Yang Perlu Dikerjakan:
• 1. Dalam artikel tentang polusi udara Jakarta, dari mana Noviana Gaby dan suaminya berangkat menuju kawasan Kemang?
• 2. Ulangi bagian artikel tentang polusi udara Jakarta, dimulai dari kata-kata yang memuat "Selama beberapa pekan" dan berhenti setelah "Noviana kepada Liputan6.com.".

Kutipan Artikel:
= = = = =

Sukses

Polusi Udara Mengepung Jakarta, Mau Sampai Kapan?

Selama beberapa pekan terakhir kualitas udara Jakarta menempati peringkat pertama dalam daftar kota paling berpolusi di dunia.

Liputan6.com, Jakarta - Malam itu sekitar pukul 19.50 WIB, Minggu (27/8/2023) Noviana Gaby dan sang suami tengah melakukan perjalanan ke kawasan Kemang, Jakarta Selatan dari Lenteng Agung. Karena akhir pekan, jalanan ibu kota saat itu seperti biasa, macet. Suara musik dari radio menemani perjalanan mereka.

Setelah perjalanan sekitar 20 menit dari rumahnya, tiba-tiba turun hujan. Dia dan suami mengaku kaget turun hujan di saat musim kemarau dan di tengah ramainya isu kualitas udara yang memburuk di Jakarta.

"Soalnya dari siang langit enggak cerah dan kayak asap di langit. Awan aja enggak kelihatan," kata Noviana kepada Liputan6.com.

Kata dia, saat itu hujan yang berlangsung selama lebih dari satu jam tersebut berintensitas cukup deras. Bahkan membuat perjalanan mereka terganggu dan menimbulkan macet di sejumlah titik.

= = = = =

Data:

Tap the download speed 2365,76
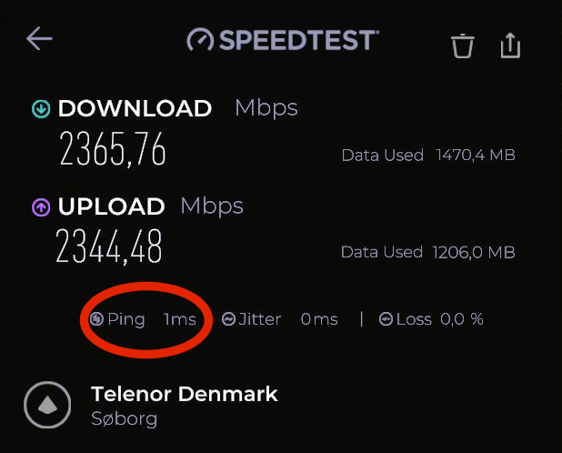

= = = = =

Jawaban Tiap Tugas:
• 1. Dari Lenteng Agung.

• 2.
Selama beberapa pekan terakhir kualitas udara Jakarta menempati peringkat pertama dalam daftar kota paling berpolusi di dunia.

Liputan6.com, Jakarta - Malam itu sekitar pukul 19.50 WIB, Minggu (27/8/2023) Noviana Gaby dan sang suami tengah melakukan perjalanan ke kawasan Kemang, Jakarta Selatan dari Lenteng Agung. Karena akhir pekan, jalanan ibu kota saat itu seperti biasa, macet. Suara musik dari radio menemani perjalanan mereka.

Setelah perjalanan sekitar 20 menit dari rumahnya, tiba-tiba turun hujan. Dia dan suami mengaku kaget turun hujan di saat musim kemarau dan di tengah ramainya isu kualitas udara yang memburuk di Jakarta.

"Soalnya dari siang langit enggak cerah dan kayak asap di langit. Awan aja enggak kelihatan," kata Noviana kepada Liputan6.com.